The office of the Commmunist President, General Jaruzelski, did not officially confirm the choice, but a newscast on the national radio said the President had met with Mr. Mazowiecki, who was ”generally believed to be the candidate for Prime Minister.”

Asked how soon he thought a cabinet could be assembled, Mr. Mazowiecki replied: ”I would like to know that myself. There is a great social impatience. But it is a Government formed on a completely new principle, and I need some time.” ‘Somebody Has to Try It’

He added: ”I am afraid of many things, and if I were only afraid, I would be a total pessimist. But somebody has to try it.”

His meeting with the President today became necessary after the Communist Prime Minister, Czeslaw Kiszczak, announced his resignation on Thursday after failing to assemble a cabinet against the staunch opposition of Solidarity, and General Jaruzelski announced that he would urgently consider a proposal for a Solidarity-led Government.

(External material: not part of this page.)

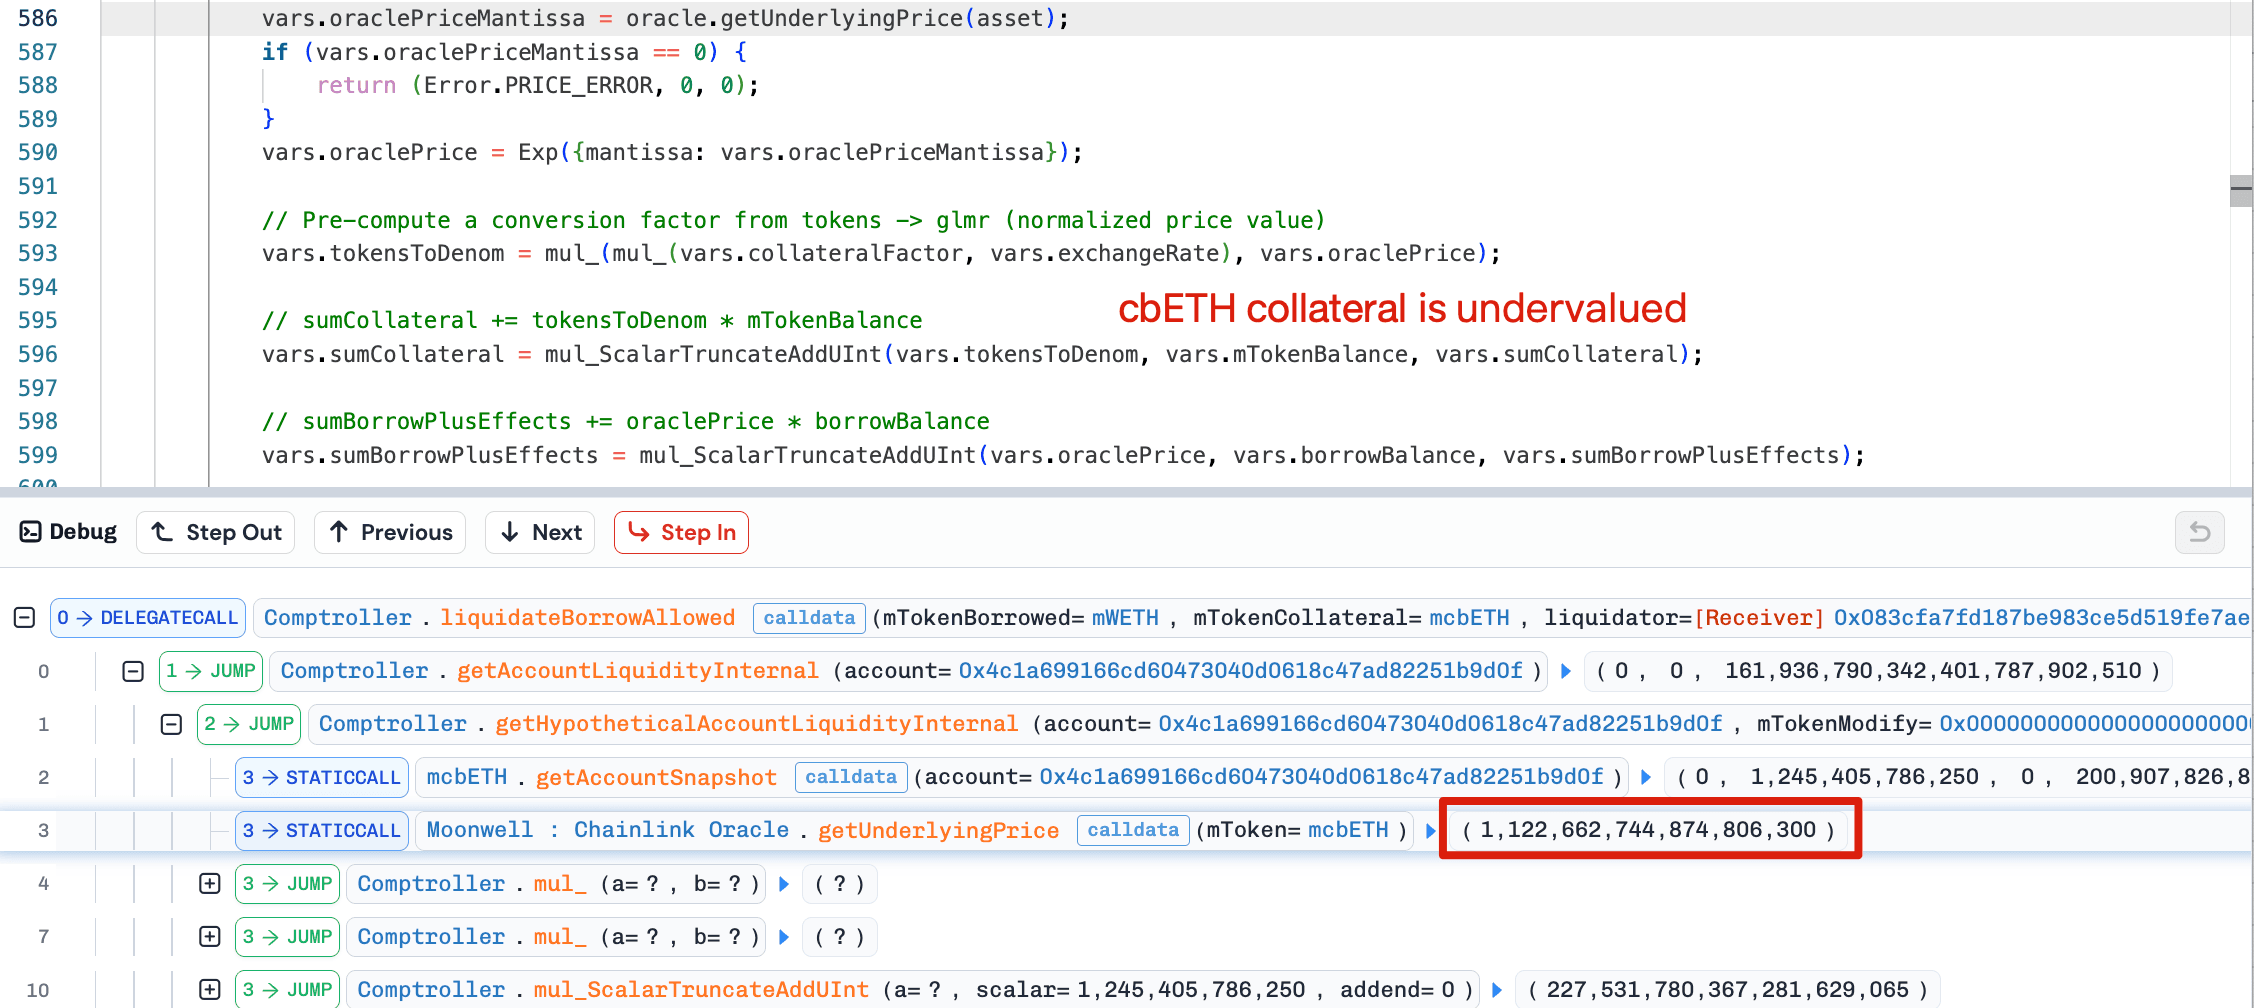Expand the first Comptroller mul_ call

[209, 884]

The government crisis followed the Communist Party’s crushing defeat in elections in June. The elections, the first virtually free vote in the East bloc since the war, were a product of negotiations involving Solidarity and the Government that ended in April. Those talks, which also led to the restoration of legal status for Solidarity after eight years of suppression, came in reaction to two waves of labor unrest that swept Poland in 1988.

Entering the white stucco Parliament building after his talks with the President, Mr. Mazowiecki was asked by reporters whether he would accept the nomination. ”Yes,” he replied, ”but everything depends on Parliament.” The next scheduled session of Parliament, at which it could take up the Mazowiecki nomination, is set for Aug. 23. But a special session could be scheduled earlier. Confers With Solidarity Leaders

At Parliament, Mr. Mazowiecki met with the Solidarity floor leader, Bronislaw Geremek, and the leader of Rural Solidarity, Jozef Slisz. Mr. Mazowiecki was clad in a gray plaid suit and was accompanied by Jacek Ambroziak, the lawyer who went to the Jaruzelski meeting with him.

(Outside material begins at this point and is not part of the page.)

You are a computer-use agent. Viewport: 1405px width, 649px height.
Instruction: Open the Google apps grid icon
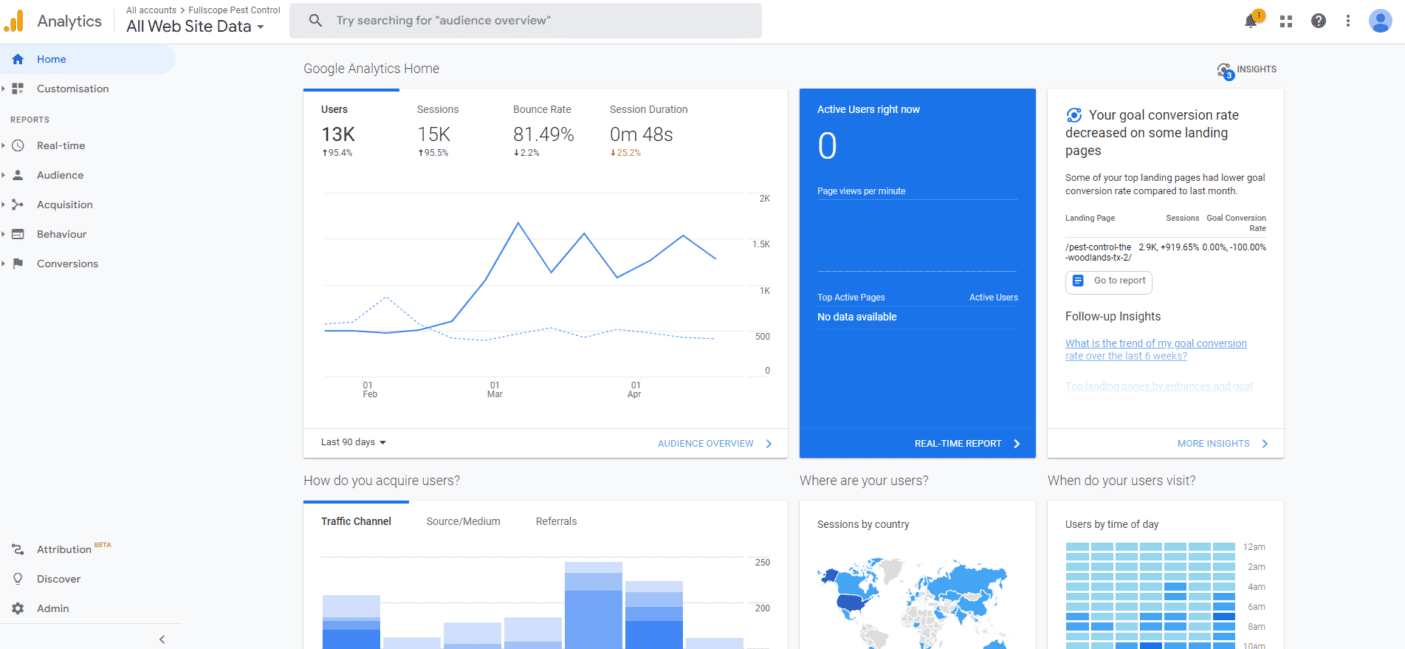[x=1286, y=21]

Solidarity officials said details of the cabinet formation remained to be negotiated. They said Communist politicians would most certainly fill the jobs of Minister of the Interior and of Defense, essentially responsible for the army, the police and the secret police, though it remained unclear whether the Communists would demand other ministries, including Foreign Affairs. The officials said the Communists might also demand the post of Deputy Prime Minister.

Such an arrangement, if accepted by Solidarity and its coalition partners, the United Peasant Alliance and the Democratic Alliance, would essentially leave political and military responsibility to the Communists, while awarding the care of the economy to Solidarity.

The President can appoint a Prime Minister, dissolve Parliament and call elections. He is also ultimately responsible for foreign relations and national defense and is the commander in chief of the armed forces. Church-Appointed Negotiator

The choice of Mr. Mazowiecki, a leading Catholic layman, underscored the role of the Roman Catholic Church as power broker.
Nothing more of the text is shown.